At the Baltimore Symphony Orchestra’s first subscription concert of the new season, heard at Strathmore on Saturday night, the orchestra played a program of classic Americana with grace and power. The music, from the 1930s, ’40s and ’50s, all sounded much the same, a reminder of the era before serialism and experimental composition had taken over classical music.
The symphonic suite from the film score for Elia Kazan’s “On the Waterfront” was the first offering. It includes some of Leonard Bernstein’s most polished and searing music — from the suite’s plaintive opening horn solo and lonely wail of the saxophone, through the savage intensity of its percussion-driven fast sections to its fragile love theme massed into a raging surge. Conductor Marin Alsop led a convincing performance throughout.
Gil Shaham was on hand next as soloist in Samuel Barber’s violin concerto, part of the American violinist’s performing and recording project dedicated to violin concertos of the 1930s. Shaham’s intonation in high passages was a little perilous, and he did not bring much that was memorable either to the glowing first two movements or the “moto perpetuo” finale. Between these two works came the most moving performance of the evening, the “Nimrod” movement from Elgar’s “Enigma Variations,” offered in memory of Dennis Kain, the orchestra’s beloved principal timpanist, who passed away last weekend.

• _Raw data_

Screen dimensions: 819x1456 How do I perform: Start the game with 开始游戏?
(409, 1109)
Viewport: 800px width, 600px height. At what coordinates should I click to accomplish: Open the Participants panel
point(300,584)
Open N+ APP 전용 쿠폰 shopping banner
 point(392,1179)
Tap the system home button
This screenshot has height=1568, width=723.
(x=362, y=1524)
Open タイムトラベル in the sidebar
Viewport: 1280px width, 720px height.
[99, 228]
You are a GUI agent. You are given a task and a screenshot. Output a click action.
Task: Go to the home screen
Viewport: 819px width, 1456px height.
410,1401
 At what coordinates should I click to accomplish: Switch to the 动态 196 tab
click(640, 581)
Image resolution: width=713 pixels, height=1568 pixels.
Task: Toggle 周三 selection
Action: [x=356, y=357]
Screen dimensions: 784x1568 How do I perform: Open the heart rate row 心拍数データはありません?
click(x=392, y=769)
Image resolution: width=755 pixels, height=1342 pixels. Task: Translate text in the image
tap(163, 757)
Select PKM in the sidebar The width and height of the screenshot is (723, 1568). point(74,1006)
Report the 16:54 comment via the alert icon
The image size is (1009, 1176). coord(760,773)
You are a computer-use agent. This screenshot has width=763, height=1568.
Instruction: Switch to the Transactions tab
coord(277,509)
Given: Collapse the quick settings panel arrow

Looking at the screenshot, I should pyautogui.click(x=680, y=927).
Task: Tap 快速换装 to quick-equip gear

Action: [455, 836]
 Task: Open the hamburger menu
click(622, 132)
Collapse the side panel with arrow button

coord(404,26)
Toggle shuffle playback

• _Problem 1_
Edit the concert review from the words "Gil Shaham was" through the words "away last weekend.", putting "shaky" in place of "perilous".
• _Problem 2_
In the concert review, where was the orchestra's first subscription concert of the season heard?
• _Problem 3_
Write the next part of the concert review, picking up after its final sentence.
The listing has no connection to the concert review.

• _Right answer 1_
Gil Shaham was on hand next as soloist in Samuel Barber’s violin concerto, part of the American violinist’s performing and recording project dedicated to violin concertos of the 1930s. Shaham’s intonation in high passages was a little shaky, and he did not bring much that was memorable either to the glowing first two movements or the “moto perpetuo” finale. Between these two works came the most moving performance of the evening, the “Nimrod” movement from Elgar’s “Enigma Variations,” offered in memory of Dennis Kain, the orchestra’s beloved principal timpanist, who passed away last weekend.

• _Right answer 2_
At Strathmore.

• _Right answer 3_
Aaron Copland’s Third Symphony, which rounded out the evening, relies heavily for its triumphant form on the composer’s reworking of his “Fanfare for the Common Man,” without the much-longer symphony really saying anything that the “Fanfare” did not. Still, its heady post-World War II optimism is something we could use hearing now as institutions such as the BSO struggle to stay afloat through bad economic times.
Alsop opened this concert with George M. Bogatko’s new arrangement of the “Star-Spangled Banner,” complete with a Wagnerian Rhine music introduction and decidedly Coplandesque re-harmonization. It is the first of several such commissioned arrangements to be performed each year leading up to the orchestra’s centennial celebration in 2016. How’s that for optimism?
The reviewer is a freelance writer.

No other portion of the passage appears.